However, a number of restrictions were made in Leiserson's retiming methods to make the algorithms more tractable. These restrictions fall into two broad categories:

- <u>Structural restrictions</u>: In Leiserson's methods, the gate-level structure of a circuit is fixed and storage elements are simply moved back and forth across gates in the circuit. As a result, the traditional retiming algorithms can miss many optimizations which can be performed when logic transformations are considered.
- <u>Clocking restrictions</u>: Leiserson assumes that a single-phase clock is used and that the storage elements are edge-triggered flip-flops. As such, his algorithms do not directly apply to multiphase circuits or circuits using level-sensitive latches.

<sup>1.</sup> This work was supported in part by NSF grant MIP-9014058.

<sup>2.</sup> T. Burks is supported by a DoD NDSEG fellowship.

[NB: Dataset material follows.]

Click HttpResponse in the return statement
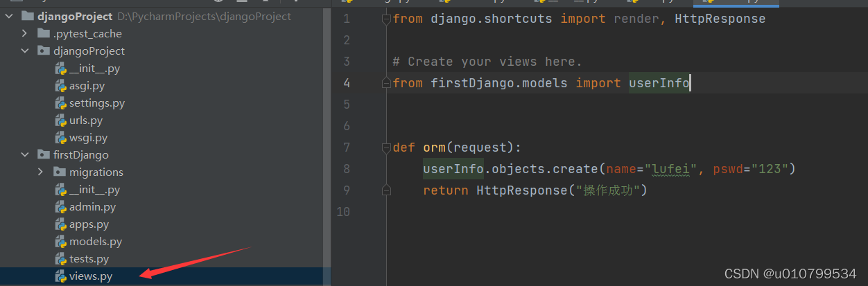Image resolution: width=868 pixels, height=286 pixels. pyautogui.click(x=521, y=190)
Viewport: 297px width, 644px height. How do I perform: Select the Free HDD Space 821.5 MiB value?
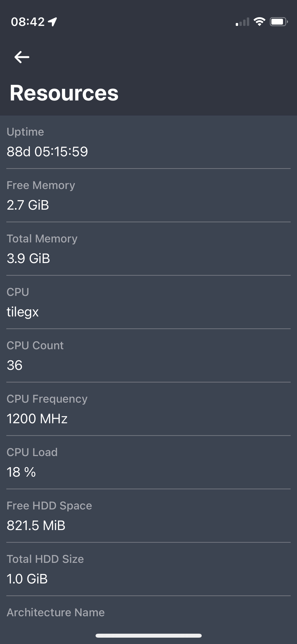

| Clock Constraints                             |                                                                                    |  |  |
|-----------------------------------------------|------------------------------------------------------------------------------------|--|--|
| pulse width constraints                       | $T_p \ge w$                                                                        |  |  |
|                                               | $T_c - T_p \ge w$                                                                  |  |  |
| Combinational Propagation Constraints         |                                                                                    |  |  |
| signal propagation into synchronizer <i>i</i> | $a_i = \min_{j=1,n} (d_j + \delta_j + \delta_{ji} - E_{p_i p_i})$                  |  |  |
|                                               | $A_i = \max_{j=1, n} (D_j + \Delta_j + \Delta_{ji} - E_{p_j p_j})$                 |  |  |
| Synchronizer Macromodels                      |                                                                                    |  |  |
| setup and hold con-<br>straints               | $A_i \le T_c - S_i$                                                                |  |  |
|                                               | $a_i \ge H_i$                                                                      |  |  |
| flip-flop synchroniza-<br>tion equations      | $d_i = T_c$                                                                        |  |  |
|                                               | $D_i = T_c$                                                                        |  |  |
| latch synchronization equations               | $d_i = \max(a_i, T_c - T_{p_i})$                                                   |  |  |
|                                               | $D_i = \max(A_i, T_c - T_{p_i})$                                                   |  |  |
| wire synchronization<br>equations             | $d_i = a_i$                                                                        |  |  |
|                                               | $D_i = A_i$                                                                        |  |  |
| Phase Shift Operator                          |                                                                                    |  |  |
| E[i][j]                                       | $e_j - e_i, \text{ if } e_j > e_i$<br>$T_c - (e_j - e_i), \text{ if } e_j \le e_i$ |  |  |

| Table 1: | Timing | Model | Summary |
|----------|--------|-------|---------|
|----------|--------|-------|---------|

 $\delta_{w,0}$  is the Kronecker delta function which is equal to 1 whenever  $w_i = 0$  and zero otherwise. Combining these with the combinational propagation equations gives

$$a_{i} = \min_{j=1, n} (\delta_{w_{j}0} a_{j} + \delta_{j} + \delta_{ji})$$
  
$$A_{i} = \max_{j=1, n} (\delta_{w_{j}0} A_{j} + \Delta_{j} + \Delta_{ji})$$

To ensure correct circuit operation, we must have

$$A_i \le T_c - S_i$$
$$a_i \ge H_i$$

whenever  $w_i > 0$ . In Leiserson's model, the hold time constraints were neglected and synchronizer delays and setup times were assumed zero, leaving the following set of constraints to be satisfied:

$$\forall i, A_i = \max_{j=1, n} (\delta_{w_j 0} A_j + \Delta_{ji})$$
  
$$\forall i, A_i (1 - \delta_{w_i 0}) \le T_c$$

To determine whether a retimed circuit can be run at a specified cycle time  $T_c$ , it is necessary only to compute the values of  $A_i$  using the first constraint above and then verify that the second constraint is satisfied. If the solution fails to satisfy the second set of constraints, then the critical paths that caused the setup violation can be shortened by retiming the last node in each path by +1. More aggressively, we can retime each node in the circuit for which  $A_i > T_c$ . This is equivalent to one pass through Algorithm FEAS as described in [1]. The  $A_i$  variables correspond to the values  $\Delta(i)$  computed by Leiserson's Algorithm CP. If after iterating this procedure |V| - 1 times (|V| is the number of combinational nodes in the circuit), no feasible solution can be found, then no retiming exists and the FEAS algorithm terminates. Otherwise, the feasible retiming will be found.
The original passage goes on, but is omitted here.